(Beginning of THE RECORDS)

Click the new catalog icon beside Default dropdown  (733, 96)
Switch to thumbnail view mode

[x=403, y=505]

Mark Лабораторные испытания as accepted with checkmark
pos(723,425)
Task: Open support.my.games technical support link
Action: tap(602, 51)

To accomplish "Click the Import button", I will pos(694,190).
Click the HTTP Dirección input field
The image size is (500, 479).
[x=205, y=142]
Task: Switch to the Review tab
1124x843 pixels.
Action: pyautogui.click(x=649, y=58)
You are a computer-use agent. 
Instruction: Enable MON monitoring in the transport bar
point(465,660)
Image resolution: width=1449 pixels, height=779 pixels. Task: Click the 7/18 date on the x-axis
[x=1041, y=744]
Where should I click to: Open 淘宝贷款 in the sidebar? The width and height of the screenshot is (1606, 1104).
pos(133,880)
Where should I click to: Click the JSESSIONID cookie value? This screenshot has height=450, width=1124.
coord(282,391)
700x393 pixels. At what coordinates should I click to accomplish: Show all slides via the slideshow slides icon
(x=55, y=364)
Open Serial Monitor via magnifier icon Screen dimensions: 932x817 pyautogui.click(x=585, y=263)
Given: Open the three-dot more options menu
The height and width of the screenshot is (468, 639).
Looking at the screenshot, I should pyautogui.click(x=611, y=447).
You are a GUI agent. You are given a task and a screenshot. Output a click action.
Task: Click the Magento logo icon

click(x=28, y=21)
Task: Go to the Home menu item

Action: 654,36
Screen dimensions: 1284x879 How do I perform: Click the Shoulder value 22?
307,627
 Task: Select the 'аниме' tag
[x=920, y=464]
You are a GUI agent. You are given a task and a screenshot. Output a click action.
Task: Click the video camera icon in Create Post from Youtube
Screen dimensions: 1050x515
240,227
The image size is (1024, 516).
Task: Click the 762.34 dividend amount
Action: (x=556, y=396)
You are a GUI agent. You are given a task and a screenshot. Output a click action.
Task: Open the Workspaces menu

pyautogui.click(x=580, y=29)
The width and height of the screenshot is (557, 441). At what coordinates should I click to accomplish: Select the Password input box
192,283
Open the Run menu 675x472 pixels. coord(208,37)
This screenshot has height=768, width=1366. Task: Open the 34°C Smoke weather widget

(End of THE RECORDS)

All of the data above should be reproduced verbatim.

Click the new catalog icon beside Default dropdown  (733, 96)
Switch to thumbnail view mode

[x=403, y=505]

Mark Лабораторные испытания as accepted with checkmark
pos(723,425)
Task: Open support.my.games technical support link
Action: tap(602, 51)

To accomplish "Click the Import button", I will pos(694,190).
Click the HTTP Dirección input field
The image size is (500, 479).
[x=205, y=142]
Task: Switch to the Review tab
1124x843 pixels.
Action: pyautogui.click(x=649, y=58)
You are a computer-use agent. 
Instruction: Enable MON monitoring in the transport bar
point(465,660)
Image resolution: width=1449 pixels, height=779 pixels. Task: Click the 7/18 date on the x-axis
[x=1041, y=744]
Where should I click to: Open 淘宝贷款 in the sidebar? The width and height of the screenshot is (1606, 1104).
pos(133,880)
Where should I click to: Click the JSESSIONID cookie value? This screenshot has height=450, width=1124.
coord(282,391)
700x393 pixels. At what coordinates should I click to accomplish: Show all slides via the slideshow slides icon
(x=55, y=364)
Open Serial Monitor via magnifier icon Screen dimensions: 932x817 pyautogui.click(x=585, y=263)
Given: Open the three-dot more options menu
The height and width of the screenshot is (468, 639).
Looking at the screenshot, I should pyautogui.click(x=611, y=447).
You are a GUI agent. You are given a task and a screenshot. Output a click action.
Task: Click the Magento logo icon

click(x=28, y=21)
Task: Go to the Home menu item

Action: 654,36
Screen dimensions: 1284x879 How do I perform: Click the Shoulder value 22?
307,627
 Task: Select the 'аниме' tag
[x=920, y=464]
You are a GUI agent. You are given a task and a screenshot. Output a click action.
Task: Click the video camera icon in Create Post from Youtube
Screen dimensions: 1050x515
240,227
The image size is (1024, 516).
Task: Click the 762.34 dividend amount
Action: (x=556, y=396)
You are a GUI agent. You are given a task and a screenshot. Output a click action.
Task: Open the Workspaces menu

pyautogui.click(x=580, y=29)
The width and height of the screenshot is (557, 441). At what coordinates should I click to accomplish: Select the Password input box
192,283
Open the Run menu 675x472 pixels. coord(208,37)
This screenshot has height=768, width=1366. Task: Open the 34°C Smoke weather widget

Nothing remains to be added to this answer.